“Este depoimento é, quando pouco, um documento que me fará mais tarde relembrar os grandiosos dias que São Paulo viveu de julho a outubro de 1932 e os dias que também vivo como soldado”, diz o prólogo do diário de Nilo Porto. Guardado como relíquia pela família, a peça reúne algumas das tantas histórias do front contadas às filhas Célia e Cynthia, advogadas aposentadas, respectivamente com 63 e 60 anos.
Nesta segunda-feira, 9, os restos mortais de Porto serão transladados para o Obelisco Mausoléu aos Heróis de 32, no Ibirapuera, zona sul de São Paulo. As cinzas de outros sete ex-combatentes também serão levadas para o local, que já reúne vestígios de 853. Como aponta o presidente da Sociedade de Veteranos de 1932, coronel Mário Fonseca Ventura, o mausoléu reúne todas as facetas da revolução, desde o ex-governador (Pedro Toledo) até pessoas que trabalhavam na retaguarda, incluindo imigrantes.

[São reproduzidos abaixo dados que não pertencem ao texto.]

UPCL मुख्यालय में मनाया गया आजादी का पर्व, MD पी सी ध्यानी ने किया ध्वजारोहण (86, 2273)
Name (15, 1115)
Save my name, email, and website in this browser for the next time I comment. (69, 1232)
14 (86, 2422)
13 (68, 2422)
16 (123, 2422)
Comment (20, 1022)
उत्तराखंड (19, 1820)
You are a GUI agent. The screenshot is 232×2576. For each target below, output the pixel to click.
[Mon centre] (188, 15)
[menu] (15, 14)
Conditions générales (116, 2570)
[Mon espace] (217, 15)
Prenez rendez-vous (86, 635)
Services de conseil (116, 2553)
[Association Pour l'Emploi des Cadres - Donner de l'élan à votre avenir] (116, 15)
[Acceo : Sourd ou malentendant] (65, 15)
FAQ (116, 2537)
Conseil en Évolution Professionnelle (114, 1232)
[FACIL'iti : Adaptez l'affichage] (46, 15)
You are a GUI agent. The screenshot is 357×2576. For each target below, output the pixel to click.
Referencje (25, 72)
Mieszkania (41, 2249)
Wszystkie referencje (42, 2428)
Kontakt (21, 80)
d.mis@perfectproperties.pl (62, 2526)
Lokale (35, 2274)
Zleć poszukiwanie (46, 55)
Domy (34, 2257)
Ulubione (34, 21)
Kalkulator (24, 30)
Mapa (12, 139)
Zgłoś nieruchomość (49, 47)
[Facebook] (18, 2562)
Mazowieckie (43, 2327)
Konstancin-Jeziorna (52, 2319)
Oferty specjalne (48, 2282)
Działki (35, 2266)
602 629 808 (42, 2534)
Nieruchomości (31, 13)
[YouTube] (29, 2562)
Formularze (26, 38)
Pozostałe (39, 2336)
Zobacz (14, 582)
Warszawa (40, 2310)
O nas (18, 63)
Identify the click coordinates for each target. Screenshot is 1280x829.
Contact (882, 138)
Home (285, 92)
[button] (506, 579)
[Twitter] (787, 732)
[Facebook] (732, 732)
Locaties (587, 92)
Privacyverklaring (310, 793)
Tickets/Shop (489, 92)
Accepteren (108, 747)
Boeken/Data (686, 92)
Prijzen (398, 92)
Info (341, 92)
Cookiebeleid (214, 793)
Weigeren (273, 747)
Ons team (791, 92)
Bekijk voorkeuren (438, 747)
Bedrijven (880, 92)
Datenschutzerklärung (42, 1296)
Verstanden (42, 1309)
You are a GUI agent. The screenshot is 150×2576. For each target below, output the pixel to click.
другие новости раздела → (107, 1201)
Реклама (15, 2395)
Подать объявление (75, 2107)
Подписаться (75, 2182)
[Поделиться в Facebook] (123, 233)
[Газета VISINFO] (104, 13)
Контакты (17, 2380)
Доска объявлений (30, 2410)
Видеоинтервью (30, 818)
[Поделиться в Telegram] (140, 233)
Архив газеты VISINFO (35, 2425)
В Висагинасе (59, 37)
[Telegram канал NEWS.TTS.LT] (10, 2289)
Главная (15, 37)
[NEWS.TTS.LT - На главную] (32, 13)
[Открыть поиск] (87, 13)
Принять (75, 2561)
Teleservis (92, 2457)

Um dos que levarão os restos mortais da família para o mausoléu é o engenheiro aposentado Ricardo Pires Campos, de 76 anos, que fará o translado dos pais e do avô materno. A mãe, Guiomar, foi voluntária no Lunch Express, iniciativa que preparava marmitas para os combatentes. Já o avô, Edmundo Correa Pacheco, fez o policiamento civil, enquanto o pai, Rubens Pires de Campos, participou de batalhas. Dos três, o último a morrer foi a mãe, em 1975, que costumava falar muito daquele período e guardava as fotografias em um álbum, ainda preservado pelo filho. “Ela ficaria muito contente que isso está acontecendo”, diz.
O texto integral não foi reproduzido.